SOURCE DATA Start Marker

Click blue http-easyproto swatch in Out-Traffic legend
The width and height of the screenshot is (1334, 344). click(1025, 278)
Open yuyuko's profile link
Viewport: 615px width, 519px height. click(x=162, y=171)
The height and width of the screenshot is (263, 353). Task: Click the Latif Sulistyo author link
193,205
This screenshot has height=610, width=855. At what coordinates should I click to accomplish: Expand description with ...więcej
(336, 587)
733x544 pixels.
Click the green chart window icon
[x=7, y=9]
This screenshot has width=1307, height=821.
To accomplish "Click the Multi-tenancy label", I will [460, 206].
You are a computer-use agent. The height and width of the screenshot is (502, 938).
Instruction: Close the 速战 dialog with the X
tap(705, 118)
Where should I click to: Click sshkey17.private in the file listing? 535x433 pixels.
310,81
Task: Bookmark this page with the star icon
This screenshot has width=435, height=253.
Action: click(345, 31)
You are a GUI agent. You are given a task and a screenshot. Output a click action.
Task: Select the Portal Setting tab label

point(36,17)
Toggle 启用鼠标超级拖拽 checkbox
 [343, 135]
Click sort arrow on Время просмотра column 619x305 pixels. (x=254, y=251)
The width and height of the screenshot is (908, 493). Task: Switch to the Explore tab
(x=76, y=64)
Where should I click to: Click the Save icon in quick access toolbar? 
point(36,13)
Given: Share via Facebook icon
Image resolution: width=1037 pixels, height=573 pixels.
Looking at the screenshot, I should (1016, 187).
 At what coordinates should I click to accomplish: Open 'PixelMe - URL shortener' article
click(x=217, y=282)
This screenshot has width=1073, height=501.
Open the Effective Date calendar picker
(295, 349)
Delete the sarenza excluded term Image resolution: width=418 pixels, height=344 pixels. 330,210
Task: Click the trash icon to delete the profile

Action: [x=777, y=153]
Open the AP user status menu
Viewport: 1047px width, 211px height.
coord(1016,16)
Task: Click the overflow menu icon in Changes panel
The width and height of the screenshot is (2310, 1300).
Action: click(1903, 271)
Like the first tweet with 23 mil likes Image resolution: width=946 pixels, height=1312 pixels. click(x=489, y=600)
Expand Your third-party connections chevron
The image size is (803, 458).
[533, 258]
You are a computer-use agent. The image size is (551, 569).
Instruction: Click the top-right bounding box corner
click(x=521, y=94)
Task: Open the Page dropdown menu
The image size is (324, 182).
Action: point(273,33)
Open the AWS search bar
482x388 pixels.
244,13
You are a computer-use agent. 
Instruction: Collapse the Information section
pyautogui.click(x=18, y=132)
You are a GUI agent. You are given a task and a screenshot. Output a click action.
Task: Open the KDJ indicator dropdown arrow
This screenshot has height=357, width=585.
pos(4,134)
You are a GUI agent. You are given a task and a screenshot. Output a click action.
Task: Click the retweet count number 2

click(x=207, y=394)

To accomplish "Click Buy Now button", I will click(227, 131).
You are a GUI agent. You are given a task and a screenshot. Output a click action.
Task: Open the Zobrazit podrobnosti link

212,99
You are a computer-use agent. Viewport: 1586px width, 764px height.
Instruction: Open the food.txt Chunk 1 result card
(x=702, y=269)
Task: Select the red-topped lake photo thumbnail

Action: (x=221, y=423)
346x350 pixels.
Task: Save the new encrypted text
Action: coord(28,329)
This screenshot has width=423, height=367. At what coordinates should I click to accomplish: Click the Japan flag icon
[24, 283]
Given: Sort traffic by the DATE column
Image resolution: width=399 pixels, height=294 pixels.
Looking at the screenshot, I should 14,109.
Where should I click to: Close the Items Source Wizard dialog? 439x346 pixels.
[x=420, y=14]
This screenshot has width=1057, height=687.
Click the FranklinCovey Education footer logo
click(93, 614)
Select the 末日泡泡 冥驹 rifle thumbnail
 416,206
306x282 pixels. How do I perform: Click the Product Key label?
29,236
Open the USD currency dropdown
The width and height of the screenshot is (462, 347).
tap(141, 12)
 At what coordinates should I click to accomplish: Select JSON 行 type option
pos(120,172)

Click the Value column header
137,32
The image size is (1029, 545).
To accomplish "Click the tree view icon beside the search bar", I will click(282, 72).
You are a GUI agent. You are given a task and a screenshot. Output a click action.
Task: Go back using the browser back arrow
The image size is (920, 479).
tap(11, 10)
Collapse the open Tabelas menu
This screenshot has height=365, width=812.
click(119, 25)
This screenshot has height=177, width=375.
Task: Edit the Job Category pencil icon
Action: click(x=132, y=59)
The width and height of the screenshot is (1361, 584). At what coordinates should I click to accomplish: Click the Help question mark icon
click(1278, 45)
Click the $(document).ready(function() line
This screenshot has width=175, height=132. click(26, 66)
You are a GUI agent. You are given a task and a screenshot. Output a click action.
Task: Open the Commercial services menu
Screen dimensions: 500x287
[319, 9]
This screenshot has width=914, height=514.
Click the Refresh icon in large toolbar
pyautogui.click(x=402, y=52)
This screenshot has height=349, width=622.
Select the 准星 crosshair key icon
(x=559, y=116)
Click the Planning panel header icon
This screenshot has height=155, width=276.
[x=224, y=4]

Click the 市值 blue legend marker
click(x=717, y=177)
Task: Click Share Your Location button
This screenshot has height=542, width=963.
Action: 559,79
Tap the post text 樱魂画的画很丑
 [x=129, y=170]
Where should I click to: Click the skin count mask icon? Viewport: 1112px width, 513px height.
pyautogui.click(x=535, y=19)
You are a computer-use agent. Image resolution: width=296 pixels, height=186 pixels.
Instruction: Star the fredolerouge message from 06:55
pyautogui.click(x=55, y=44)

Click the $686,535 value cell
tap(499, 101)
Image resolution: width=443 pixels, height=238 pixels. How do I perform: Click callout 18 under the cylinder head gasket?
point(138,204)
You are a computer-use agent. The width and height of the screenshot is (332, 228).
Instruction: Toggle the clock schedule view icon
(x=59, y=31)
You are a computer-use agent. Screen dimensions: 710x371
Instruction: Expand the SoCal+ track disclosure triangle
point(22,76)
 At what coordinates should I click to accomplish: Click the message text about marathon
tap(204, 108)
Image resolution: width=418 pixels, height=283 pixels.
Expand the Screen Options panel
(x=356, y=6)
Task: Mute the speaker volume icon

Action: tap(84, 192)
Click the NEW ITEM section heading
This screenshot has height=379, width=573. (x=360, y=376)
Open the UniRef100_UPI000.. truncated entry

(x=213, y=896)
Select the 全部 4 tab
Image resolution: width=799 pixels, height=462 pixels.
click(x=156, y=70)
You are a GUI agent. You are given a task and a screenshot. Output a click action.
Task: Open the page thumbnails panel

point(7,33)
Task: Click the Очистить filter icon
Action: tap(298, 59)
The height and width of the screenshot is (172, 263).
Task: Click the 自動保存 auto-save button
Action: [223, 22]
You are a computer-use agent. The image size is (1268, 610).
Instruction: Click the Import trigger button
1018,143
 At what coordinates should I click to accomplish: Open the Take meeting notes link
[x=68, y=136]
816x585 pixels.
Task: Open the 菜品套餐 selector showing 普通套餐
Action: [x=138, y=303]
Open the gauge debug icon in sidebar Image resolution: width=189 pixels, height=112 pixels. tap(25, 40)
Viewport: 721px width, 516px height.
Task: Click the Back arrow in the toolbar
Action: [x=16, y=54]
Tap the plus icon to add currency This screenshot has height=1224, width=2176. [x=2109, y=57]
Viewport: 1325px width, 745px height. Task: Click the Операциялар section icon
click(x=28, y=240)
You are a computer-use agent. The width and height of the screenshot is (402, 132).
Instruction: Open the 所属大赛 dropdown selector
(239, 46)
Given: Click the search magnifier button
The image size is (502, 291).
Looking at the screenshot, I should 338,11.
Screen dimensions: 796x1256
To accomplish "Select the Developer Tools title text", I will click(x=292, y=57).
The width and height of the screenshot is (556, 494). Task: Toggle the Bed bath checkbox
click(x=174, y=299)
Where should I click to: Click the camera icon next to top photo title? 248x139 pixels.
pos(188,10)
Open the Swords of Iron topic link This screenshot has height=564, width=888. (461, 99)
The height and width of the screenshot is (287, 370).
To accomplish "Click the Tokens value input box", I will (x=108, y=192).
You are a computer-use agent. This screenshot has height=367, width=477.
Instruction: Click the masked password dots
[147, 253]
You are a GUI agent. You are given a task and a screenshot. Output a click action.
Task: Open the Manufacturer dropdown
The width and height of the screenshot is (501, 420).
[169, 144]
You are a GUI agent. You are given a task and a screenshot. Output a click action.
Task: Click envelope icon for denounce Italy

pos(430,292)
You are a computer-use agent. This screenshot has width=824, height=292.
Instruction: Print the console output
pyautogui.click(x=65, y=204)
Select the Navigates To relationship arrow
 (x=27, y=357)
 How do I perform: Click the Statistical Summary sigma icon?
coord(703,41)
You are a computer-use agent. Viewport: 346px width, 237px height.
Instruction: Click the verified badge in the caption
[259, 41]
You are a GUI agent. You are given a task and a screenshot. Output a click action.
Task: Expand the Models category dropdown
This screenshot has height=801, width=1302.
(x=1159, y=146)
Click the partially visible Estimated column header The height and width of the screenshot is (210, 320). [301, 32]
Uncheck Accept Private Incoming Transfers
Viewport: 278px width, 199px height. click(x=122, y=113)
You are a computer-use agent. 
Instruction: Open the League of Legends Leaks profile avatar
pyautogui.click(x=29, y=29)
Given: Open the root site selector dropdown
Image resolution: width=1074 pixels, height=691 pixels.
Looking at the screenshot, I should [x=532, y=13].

SOURCE DATA End Marker

- EXERCISE: What is needed is an exact copy of the lines above, from the one containing "Click the partially" through the one containing "Given: Open the root site selector dropdown", with nothing added.

- RESULT OF THE TASK:
Click the partially visible Estimated column header The height and width of the screenshot is (210, 320). [301, 32]
Uncheck Accept Private Incoming Transfers
Viewport: 278px width, 199px height. click(x=122, y=113)
You are a computer-use agent. 
Instruction: Open the League of Legends Leaks profile avatar
pyautogui.click(x=29, y=29)
Given: Open the root site selector dropdown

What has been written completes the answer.